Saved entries
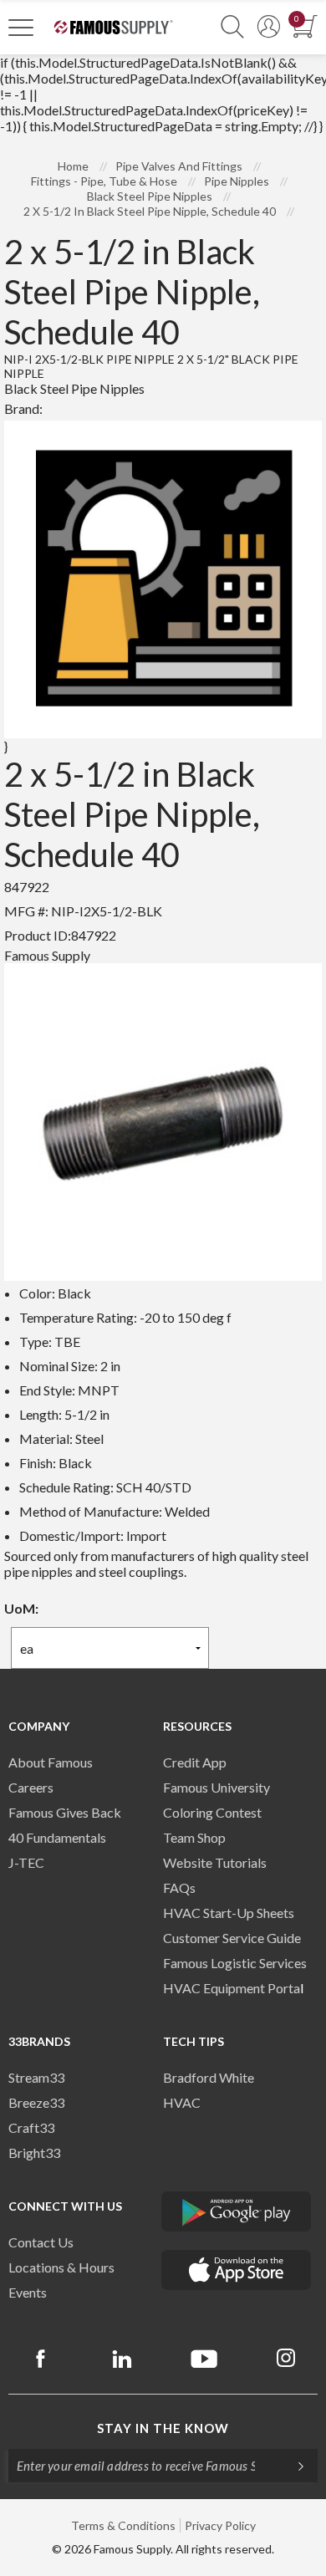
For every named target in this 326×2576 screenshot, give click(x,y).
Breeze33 (36, 2102)
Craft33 (31, 2127)
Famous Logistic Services (235, 1963)
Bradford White (208, 2077)
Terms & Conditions (123, 2525)
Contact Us (41, 2242)
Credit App (195, 1762)
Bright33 (34, 2152)
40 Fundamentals (57, 1837)
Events (27, 2292)
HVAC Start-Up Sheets (228, 1913)
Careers (30, 1787)
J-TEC (26, 1862)
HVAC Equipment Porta (231, 1988)
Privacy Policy (220, 2525)
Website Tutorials (215, 1862)
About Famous (50, 1762)
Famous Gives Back (64, 1812)
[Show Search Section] (232, 27)
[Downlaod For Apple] (236, 2270)
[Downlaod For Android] (236, 2211)
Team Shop (194, 1837)
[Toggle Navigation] (20, 26)
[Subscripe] (292, 2465)
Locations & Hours (61, 2267)
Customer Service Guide (232, 1938)
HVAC (182, 2102)
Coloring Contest (212, 1812)
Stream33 (36, 2077)
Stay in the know (163, 2428)
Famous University (216, 1787)
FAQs (179, 1887)
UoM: (21, 1608)
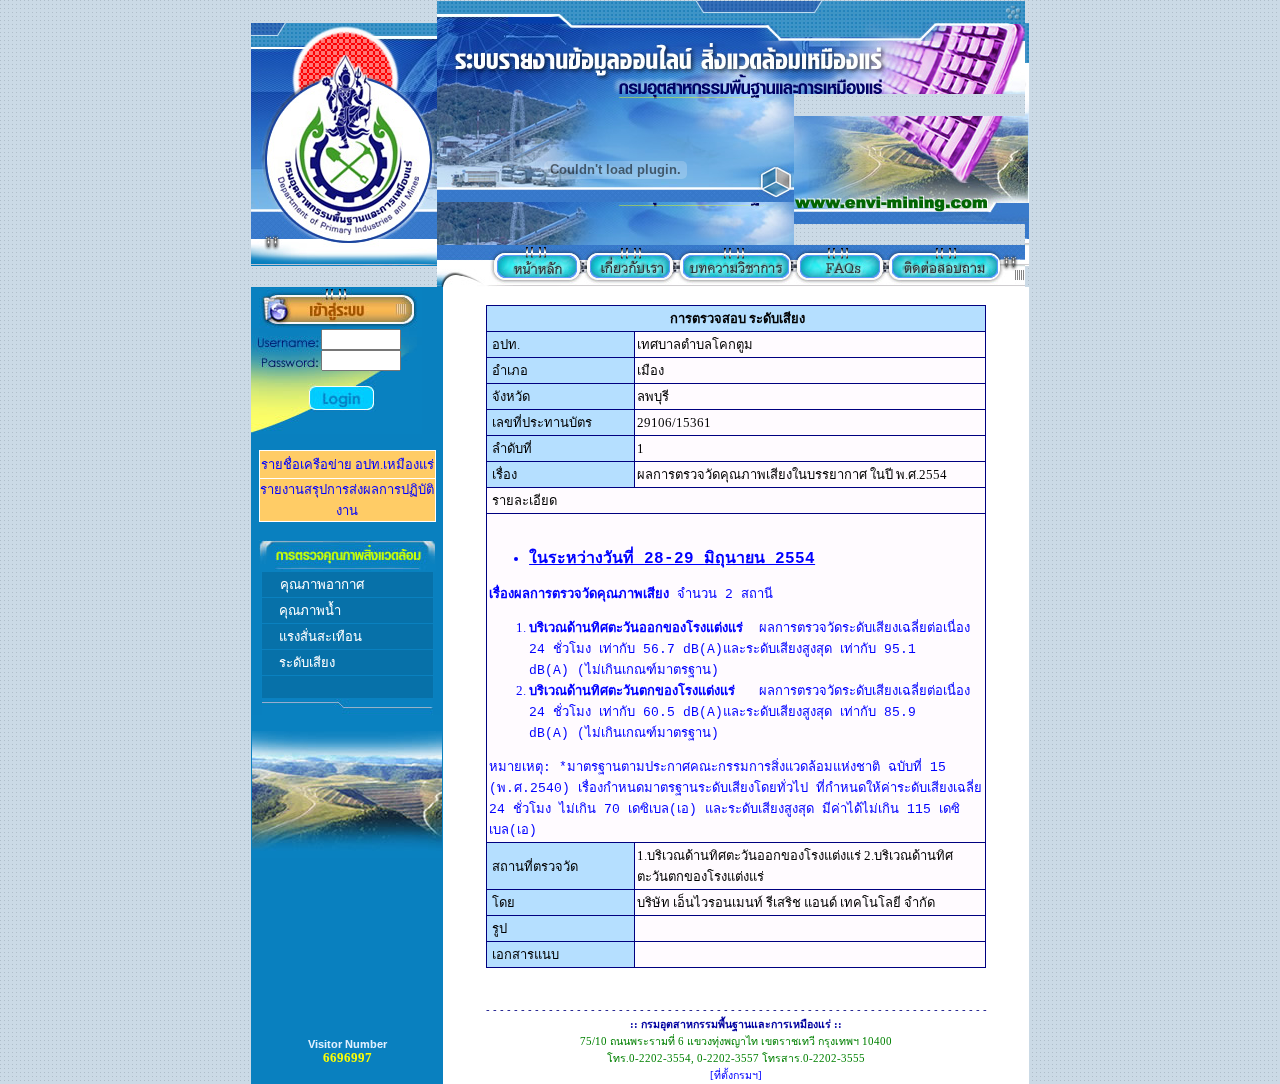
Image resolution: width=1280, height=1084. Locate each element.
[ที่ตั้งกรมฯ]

▸ Action item:
I'd like the records above given again exactly, please, without the pictures.

▸ Answer for this exercise:
For every named target in this 326×2576 screenshot, give click(x,y).
Breeze33 (36, 2102)
Craft33 (31, 2127)
Famous Logistic Services (235, 1963)
Bradford White (208, 2077)
Terms & Conditions (123, 2525)
Contact Us (41, 2242)
Credit App (195, 1762)
Bright33 (34, 2152)
40 Fundamentals (57, 1837)
Events (27, 2292)
HVAC Start-Up Sheets (228, 1913)
Careers (30, 1787)
J-TEC (26, 1862)
HVAC Equipment Porta (231, 1988)
Privacy Policy (220, 2525)
Website Tutorials (215, 1862)
About Famous (50, 1762)
Famous Gives Back (64, 1812)
[Show Search Section] (232, 27)
[Downlaod For Apple] (236, 2270)
[Downlaod For Android] (236, 2211)
Team Shop (194, 1837)
[Toggle Navigation] (20, 26)
[Subscripe] (292, 2465)
Locations & Hours (61, 2267)
Customer Service Guide (232, 1938)
HVAC (182, 2102)
Coloring Contest (212, 1812)
Stream33 (36, 2077)
Stay in the know (163, 2428)
Famous University (216, 1787)
FAQs (179, 1887)
UoM: (21, 1608)
Image resolution: width=1280, height=1084. Locate each element.
[ที่ตั้งกรมฯ]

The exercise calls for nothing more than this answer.